Another print publication bites the dust…..

February 24, 2016

ALM Media Properties, parent company of American Lawyer and publications, announced on Tuesday it will cease to publish the print edition of InsideCounsel magazine, and will revamp the digital edition, insidecounsel.com, to focus on smaller legal departments at emerging companies.

In its new form, InsideCounsel will become a digital reader, a daily newsletter and a website that offers insights on risk management and analyzes regulatory developments of interest to emerging companies. Until this week, it also had been a monthly publication targeting corporate counsel at companies of all sizes.

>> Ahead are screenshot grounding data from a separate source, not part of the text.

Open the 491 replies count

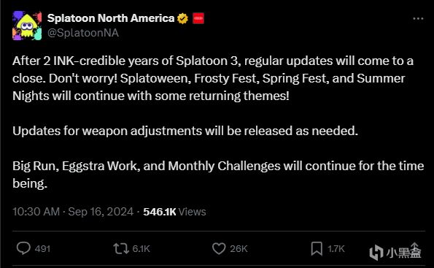coord(42,248)
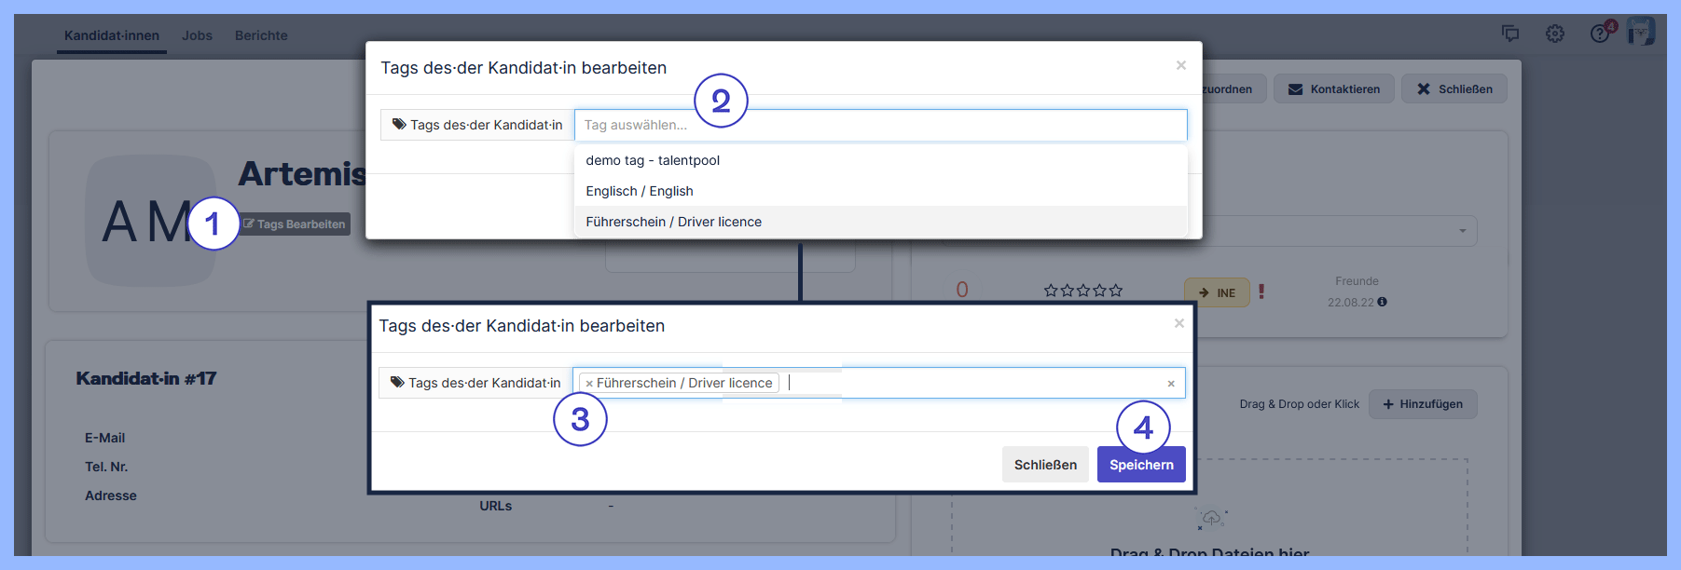Clear all tags in the tag field
The height and width of the screenshot is (570, 1681).
click(1171, 384)
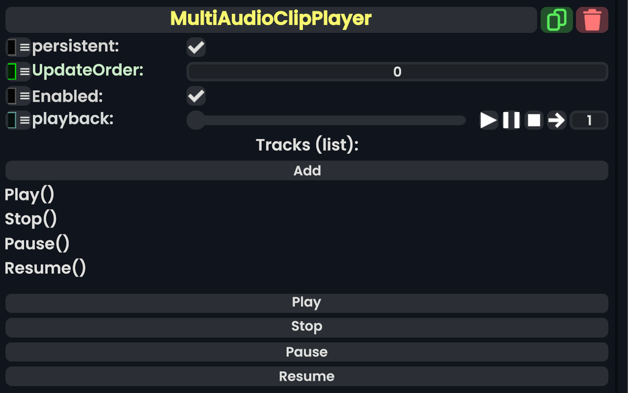Start playback with the play icon
The width and height of the screenshot is (628, 393).
[488, 120]
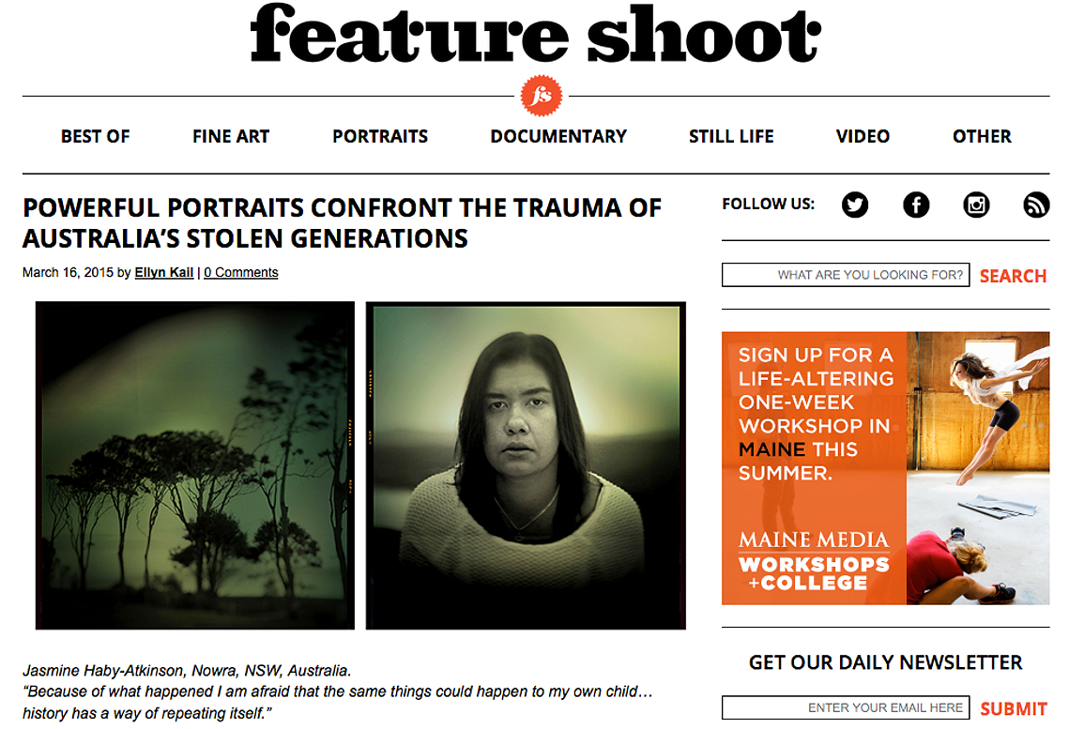Open the Instagram follow icon
The width and height of the screenshot is (1069, 729).
pos(975,205)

“The content change is really about engaging the entrepreneurial start-up community because their issues are different,” vice president and publisher Kenneth Gary told Big Law Business. “We’re going to be the only ones speaking to this audience on a day-to-day basis, and we’re really excited about that.”

Gary said InsideCounsel has some editorial staff, as well as freelancers and contributors and did not expect any layoffs. He declined to give an exact headcount.

ALM, which also publishes the American Lawyer, National Law Journal and other legal trade publications, acquired Inside Counsel in 2015 as part of its takeover of Summit Professional Networks, a deal that also included National Underwriter and Investment Advisor. Media reports at the time valued the deal at $40 million.

Some content from InsideCounsel’s digital versions will still appear in print, as special sections on start-ups and small legal departments in ALM’s monthly Corporate Counsel, which is geared toward Fortune 1000 companies.

ALM will continue to publish Corporate Counsel magazine both online and in a monthly print edition.

Subscribers to InsideCounsel will start receiving editions of Corporate Counsel beginning in April, ALM said. Subscribers may also request a refund for the remainder of their subscription by emailing the magazine before March 22.

The shift from print to digital is occurring elsewhere too: Rolling Stone and New York Magazine now generate the greatest portion of their newsstand sales digitally, according to the Pew Research Center’s most recent State of the News Media report from May.

The B2B media and information industry is relying increasingly on digital products and events to drive business, according to the 2015 Business Information Survey released this week by Connectiv, a division of digital and content industry association SIIA. It also predicted that print as a portion of total revenue will drop from 28 percent to 18 percent by 2020.

Mike Marchesano, managing director of Connectiv, says the shift from print to digital “will move into hyper-speed over the next few years.”